MK: Penetapan Status Tersangka Harus Didukung Minimal Dua Alat Bukti
NIASSATU, JAKARTA – Mahkamah Konstitusi tak cuma mengoreksi ketentuan hukum tentang obyek gugatan praperadilan yang kini diperluas, Mahkamah Konstitusi (MK) juga memberikan koreksi yang menjadi ketentuan hukum baru mengenai syarat pengenaan status tersangka kepada seseorang.
Dengan ini, penyelidik maupun penyidik tidak bisa sewenang-wenang menetapkan status tersangka. Dan masyarakat pun bisa melakukan perlawanan dengan melakukan praperadilan. (Baca: MK: Penetapan Tersangka, Penggeledahan dan Penyitaan Bisa Di-Praperadilan-kan).
Bila selama ini KUHAP tidak mengatur detil mengenai jumlah bukti yang harus dimiliki sebagai acuan untuk “bukti permulaan yang cukup” dan “bukti yang cukup”, kini MK membuatnya menjadi jelas.
Koreksi tersebut, seperti dinyatakan dalam putusan atas judicial review atas frasa “bukti permulaan yang cukup” dan “bukti yang cukup” seperti diatur dalam Pasal 1 angka 14, Pasal 17, dan Pasal 21 ayat (1) KUHAP. Dalam putusannya, MK menyatakan bahwa frasa tersebut harus dimaknai “minimal dua alat bukti” yang termuat dalam Pasal 184 KUHAP.
MK menilai, satu-satunya pasal yang mengatur soal jumlah minimal alat bukti terdapat dalam pasal 183 KUHAP yang menyatakan “Hakim tidak boleh menjatuhkan pidana kepada seorang kecuali apabila dengan sekurang-kurangnya dua alat bukti… dst”.
Dengan makna “minimal dua alat bukti” MK berpendapat sebagai perwujudan asas due process of law untuk melindungi hak-hak asasi manusia dalam proses peradilan pidana.
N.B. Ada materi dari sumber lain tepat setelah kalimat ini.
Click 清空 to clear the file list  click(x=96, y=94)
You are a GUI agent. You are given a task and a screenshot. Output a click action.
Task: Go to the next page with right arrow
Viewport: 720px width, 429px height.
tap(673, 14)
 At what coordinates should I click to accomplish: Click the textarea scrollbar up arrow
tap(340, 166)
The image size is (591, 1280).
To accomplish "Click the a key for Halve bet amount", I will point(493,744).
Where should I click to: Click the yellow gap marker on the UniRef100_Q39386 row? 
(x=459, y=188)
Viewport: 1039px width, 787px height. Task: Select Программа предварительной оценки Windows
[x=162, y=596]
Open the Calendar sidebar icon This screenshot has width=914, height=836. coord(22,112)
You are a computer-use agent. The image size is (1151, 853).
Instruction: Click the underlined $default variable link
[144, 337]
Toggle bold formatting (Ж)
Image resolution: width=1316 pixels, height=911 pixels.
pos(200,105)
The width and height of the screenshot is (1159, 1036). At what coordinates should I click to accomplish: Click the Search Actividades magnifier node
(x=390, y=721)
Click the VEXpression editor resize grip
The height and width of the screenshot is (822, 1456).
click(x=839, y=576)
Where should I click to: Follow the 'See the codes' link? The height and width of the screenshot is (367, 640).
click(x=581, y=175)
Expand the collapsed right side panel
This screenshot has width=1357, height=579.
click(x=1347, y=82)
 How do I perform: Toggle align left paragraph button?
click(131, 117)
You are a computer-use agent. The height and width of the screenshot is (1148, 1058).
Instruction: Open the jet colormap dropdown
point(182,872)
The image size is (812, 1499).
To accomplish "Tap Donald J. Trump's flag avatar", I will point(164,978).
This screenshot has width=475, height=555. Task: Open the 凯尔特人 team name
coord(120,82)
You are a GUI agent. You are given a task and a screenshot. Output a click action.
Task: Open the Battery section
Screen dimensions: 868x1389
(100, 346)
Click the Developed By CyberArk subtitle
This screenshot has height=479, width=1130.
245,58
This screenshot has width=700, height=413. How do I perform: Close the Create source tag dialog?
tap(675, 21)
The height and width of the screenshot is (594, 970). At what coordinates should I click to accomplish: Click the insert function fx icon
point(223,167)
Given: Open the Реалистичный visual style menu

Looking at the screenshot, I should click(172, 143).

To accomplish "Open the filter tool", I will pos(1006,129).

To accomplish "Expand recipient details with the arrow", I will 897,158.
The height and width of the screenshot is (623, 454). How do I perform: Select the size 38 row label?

Dengan makna ini, maka warga yang berurusan hukum terlindungi dari tindakan sewenang-wenang penyelidik maupun penyidik.
“Dengan demikian, seorang penyidik di dalam menentukan ‘bukti permulaan’, ‘bukti permulaan yang cukup’, dan ‘bukti yang cukup’ sebagaimana yang dimaksud dalam Pasal 1 angka 14, Pasal 17, dan Pasal 21 ayat (1) KUHAP dapat dihindari adanya tindakan sewenang-wenang,” ujar Hakim Konstitusi Wahiduddin Adams pada sidang pembacan putusan pada Selasa (28/4/2015).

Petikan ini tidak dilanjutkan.